• **PROVIDED RECORDS**
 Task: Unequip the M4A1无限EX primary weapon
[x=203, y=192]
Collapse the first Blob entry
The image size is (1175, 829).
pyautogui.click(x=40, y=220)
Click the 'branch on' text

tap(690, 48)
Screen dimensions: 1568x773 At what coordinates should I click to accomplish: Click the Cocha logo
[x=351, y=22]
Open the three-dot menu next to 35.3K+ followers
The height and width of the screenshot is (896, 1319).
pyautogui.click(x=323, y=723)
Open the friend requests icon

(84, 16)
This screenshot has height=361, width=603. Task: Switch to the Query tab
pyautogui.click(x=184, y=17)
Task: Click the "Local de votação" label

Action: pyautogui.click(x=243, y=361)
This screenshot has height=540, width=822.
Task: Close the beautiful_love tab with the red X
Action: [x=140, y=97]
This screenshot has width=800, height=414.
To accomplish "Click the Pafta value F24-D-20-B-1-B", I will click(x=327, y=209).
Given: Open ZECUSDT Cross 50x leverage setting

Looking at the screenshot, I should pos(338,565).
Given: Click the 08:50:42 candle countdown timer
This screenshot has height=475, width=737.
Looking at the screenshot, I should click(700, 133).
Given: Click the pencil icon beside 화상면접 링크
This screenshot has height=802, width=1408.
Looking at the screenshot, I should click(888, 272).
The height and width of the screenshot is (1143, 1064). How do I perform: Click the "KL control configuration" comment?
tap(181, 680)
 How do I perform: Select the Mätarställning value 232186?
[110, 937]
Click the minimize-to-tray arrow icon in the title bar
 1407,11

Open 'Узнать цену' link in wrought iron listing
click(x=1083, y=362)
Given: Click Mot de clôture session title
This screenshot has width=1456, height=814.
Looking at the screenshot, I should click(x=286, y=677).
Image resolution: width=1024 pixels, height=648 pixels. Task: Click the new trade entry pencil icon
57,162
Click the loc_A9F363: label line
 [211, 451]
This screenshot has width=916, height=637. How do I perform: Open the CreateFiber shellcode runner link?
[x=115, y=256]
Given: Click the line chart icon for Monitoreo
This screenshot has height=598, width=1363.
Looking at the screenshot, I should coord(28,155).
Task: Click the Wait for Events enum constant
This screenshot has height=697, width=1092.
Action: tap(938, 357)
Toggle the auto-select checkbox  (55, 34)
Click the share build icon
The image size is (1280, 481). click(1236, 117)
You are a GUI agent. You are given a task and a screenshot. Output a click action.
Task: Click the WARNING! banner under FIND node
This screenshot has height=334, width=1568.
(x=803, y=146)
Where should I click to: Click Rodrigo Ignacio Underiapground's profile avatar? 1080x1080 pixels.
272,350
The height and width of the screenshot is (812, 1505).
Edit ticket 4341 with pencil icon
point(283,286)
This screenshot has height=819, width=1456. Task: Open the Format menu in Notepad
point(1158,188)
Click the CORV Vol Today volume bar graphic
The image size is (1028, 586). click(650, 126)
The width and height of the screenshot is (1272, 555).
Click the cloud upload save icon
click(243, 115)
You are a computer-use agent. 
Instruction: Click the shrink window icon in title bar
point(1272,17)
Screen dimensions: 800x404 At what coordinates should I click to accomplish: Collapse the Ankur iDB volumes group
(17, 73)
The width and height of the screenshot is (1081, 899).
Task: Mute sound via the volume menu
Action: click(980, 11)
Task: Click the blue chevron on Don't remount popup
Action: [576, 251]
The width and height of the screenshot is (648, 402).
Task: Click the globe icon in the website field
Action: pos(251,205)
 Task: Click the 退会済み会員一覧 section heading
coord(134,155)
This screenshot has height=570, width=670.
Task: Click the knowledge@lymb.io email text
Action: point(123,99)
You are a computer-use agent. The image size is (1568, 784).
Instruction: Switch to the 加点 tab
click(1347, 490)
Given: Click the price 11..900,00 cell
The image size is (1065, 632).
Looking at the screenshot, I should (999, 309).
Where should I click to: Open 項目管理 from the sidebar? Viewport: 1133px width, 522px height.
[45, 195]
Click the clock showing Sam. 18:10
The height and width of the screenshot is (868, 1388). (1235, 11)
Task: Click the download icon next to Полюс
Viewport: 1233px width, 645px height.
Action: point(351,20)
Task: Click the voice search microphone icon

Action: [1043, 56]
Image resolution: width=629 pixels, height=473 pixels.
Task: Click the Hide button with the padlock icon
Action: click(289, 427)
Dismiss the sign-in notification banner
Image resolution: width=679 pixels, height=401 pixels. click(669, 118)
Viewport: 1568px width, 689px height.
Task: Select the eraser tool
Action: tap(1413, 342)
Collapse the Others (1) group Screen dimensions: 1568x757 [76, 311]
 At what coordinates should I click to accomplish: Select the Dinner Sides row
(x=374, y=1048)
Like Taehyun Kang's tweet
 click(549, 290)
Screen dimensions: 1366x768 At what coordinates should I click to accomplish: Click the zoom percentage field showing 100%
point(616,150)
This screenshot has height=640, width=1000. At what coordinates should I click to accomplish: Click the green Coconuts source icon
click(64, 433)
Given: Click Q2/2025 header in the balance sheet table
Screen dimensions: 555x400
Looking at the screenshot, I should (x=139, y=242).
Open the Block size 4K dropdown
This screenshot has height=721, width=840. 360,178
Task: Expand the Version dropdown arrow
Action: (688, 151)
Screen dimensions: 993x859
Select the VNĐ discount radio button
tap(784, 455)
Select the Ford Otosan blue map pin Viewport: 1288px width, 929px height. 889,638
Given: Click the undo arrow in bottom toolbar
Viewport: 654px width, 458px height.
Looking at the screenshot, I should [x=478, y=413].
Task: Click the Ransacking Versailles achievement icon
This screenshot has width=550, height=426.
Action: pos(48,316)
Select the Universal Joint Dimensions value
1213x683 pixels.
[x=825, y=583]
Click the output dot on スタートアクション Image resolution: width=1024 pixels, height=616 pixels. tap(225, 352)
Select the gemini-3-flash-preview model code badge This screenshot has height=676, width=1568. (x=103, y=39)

• **WHAT IS BEING ASKED**
Return all of the data word for word.

• **SOLUTION FOR THIS TASK**
 Task: Unequip the M4A1无限EX primary weapon
[x=203, y=192]
Collapse the first Blob entry
The image size is (1175, 829).
pyautogui.click(x=40, y=220)
Click the 'branch on' text

tap(690, 48)
Screen dimensions: 1568x773 At what coordinates should I click to accomplish: Click the Cocha logo
[x=351, y=22]
Open the three-dot menu next to 35.3K+ followers
The height and width of the screenshot is (896, 1319).
pyautogui.click(x=323, y=723)
Open the friend requests icon

(84, 16)
This screenshot has height=361, width=603. Task: Switch to the Query tab
pyautogui.click(x=184, y=17)
Task: Click the "Local de votação" label

Action: pyautogui.click(x=243, y=361)
This screenshot has height=540, width=822.
Task: Close the beautiful_love tab with the red X
Action: [x=140, y=97]
This screenshot has width=800, height=414.
To accomplish "Click the Pafta value F24-D-20-B-1-B", I will click(x=327, y=209).
Given: Open ZECUSDT Cross 50x leverage setting

Looking at the screenshot, I should pos(338,565).
Given: Click the 08:50:42 candle countdown timer
This screenshot has height=475, width=737.
Looking at the screenshot, I should click(700, 133).
Given: Click the pencil icon beside 화상면접 링크
This screenshot has height=802, width=1408.
Looking at the screenshot, I should click(888, 272).
The height and width of the screenshot is (1143, 1064). How do I perform: Click the "KL control configuration" comment?
tap(181, 680)
 How do I perform: Select the Mätarställning value 232186?
[110, 937]
Click the minimize-to-tray arrow icon in the title bar
 1407,11

Open 'Узнать цену' link in wrought iron listing
click(x=1083, y=362)
Given: Click Mot de clôture session title
This screenshot has width=1456, height=814.
Looking at the screenshot, I should click(x=286, y=677).
Image resolution: width=1024 pixels, height=648 pixels. Task: Click the new trade entry pencil icon
57,162
Click the loc_A9F363: label line
 [211, 451]
This screenshot has width=916, height=637. How do I perform: Open the CreateFiber shellcode runner link?
[x=115, y=256]
Given: Click the line chart icon for Monitoreo
This screenshot has height=598, width=1363.
Looking at the screenshot, I should coord(28,155).
Task: Click the Wait for Events enum constant
This screenshot has height=697, width=1092.
Action: tap(938, 357)
Toggle the auto-select checkbox  (55, 34)
Click the share build icon
The image size is (1280, 481). click(1236, 117)
You are a GUI agent. You are given a task and a screenshot. Output a click action.
Task: Click the WARNING! banner under FIND node
This screenshot has height=334, width=1568.
(x=803, y=146)
Where should I click to: Click Rodrigo Ignacio Underiapground's profile avatar? 1080x1080 pixels.
272,350
The height and width of the screenshot is (812, 1505).
Edit ticket 4341 with pencil icon
point(283,286)
This screenshot has height=819, width=1456. Task: Open the Format menu in Notepad
point(1158,188)
Click the CORV Vol Today volume bar graphic
The image size is (1028, 586). click(650, 126)
The width and height of the screenshot is (1272, 555).
Click the cloud upload save icon
click(243, 115)
You are a computer-use agent. 
Instruction: Click the shrink window icon in title bar
point(1272,17)
Screen dimensions: 800x404 At what coordinates should I click to accomplish: Collapse the Ankur iDB volumes group
(17, 73)
The width and height of the screenshot is (1081, 899).
Task: Mute sound via the volume menu
Action: click(980, 11)
Task: Click the blue chevron on Don't remount popup
Action: [576, 251]
The width and height of the screenshot is (648, 402).
Task: Click the globe icon in the website field
Action: pos(251,205)
 Task: Click the 退会済み会員一覧 section heading
coord(134,155)
This screenshot has height=570, width=670.
Task: Click the knowledge@lymb.io email text
Action: point(123,99)
You are a computer-use agent. The image size is (1568, 784).
Instruction: Switch to the 加点 tab
click(1347, 490)
Given: Click the price 11..900,00 cell
The image size is (1065, 632).
Looking at the screenshot, I should (999, 309).
Where should I click to: Open 項目管理 from the sidebar? Viewport: 1133px width, 522px height.
[45, 195]
Click the clock showing Sam. 18:10
The height and width of the screenshot is (868, 1388). (1235, 11)
Task: Click the download icon next to Полюс
Viewport: 1233px width, 645px height.
Action: point(351,20)
Task: Click the voice search microphone icon

Action: [1043, 56]
Image resolution: width=629 pixels, height=473 pixels.
Task: Click the Hide button with the padlock icon
Action: click(289, 427)
Dismiss the sign-in notification banner
Image resolution: width=679 pixels, height=401 pixels. click(669, 118)
Viewport: 1568px width, 689px height.
Task: Select the eraser tool
Action: tap(1413, 342)
Collapse the Others (1) group Screen dimensions: 1568x757 [76, 311]
 At what coordinates should I click to accomplish: Select the Dinner Sides row
(x=374, y=1048)
Like Taehyun Kang's tweet
 click(549, 290)
Screen dimensions: 1366x768 At what coordinates should I click to accomplish: Click the zoom percentage field showing 100%
point(616,150)
This screenshot has height=640, width=1000. At what coordinates should I click to accomplish: Click the green Coconuts source icon
click(64, 433)
Given: Click Q2/2025 header in the balance sheet table
Screen dimensions: 555x400
Looking at the screenshot, I should (x=139, y=242).
Open the Block size 4K dropdown
This screenshot has height=721, width=840. 360,178
Task: Expand the Version dropdown arrow
Action: (688, 151)
Screen dimensions: 993x859
Select the VNĐ discount radio button
tap(784, 455)
Select the Ford Otosan blue map pin Viewport: 1288px width, 929px height. 889,638
Given: Click the undo arrow in bottom toolbar
Viewport: 654px width, 458px height.
Looking at the screenshot, I should [x=478, y=413].
Task: Click the Ransacking Versailles achievement icon
This screenshot has width=550, height=426.
Action: pos(48,316)
Select the Universal Joint Dimensions value
1213x683 pixels.
[x=825, y=583]
Click the output dot on スタートアクション Image resolution: width=1024 pixels, height=616 pixels. tap(225, 352)
Select the gemini-3-flash-preview model code badge This screenshot has height=676, width=1568. (x=103, y=39)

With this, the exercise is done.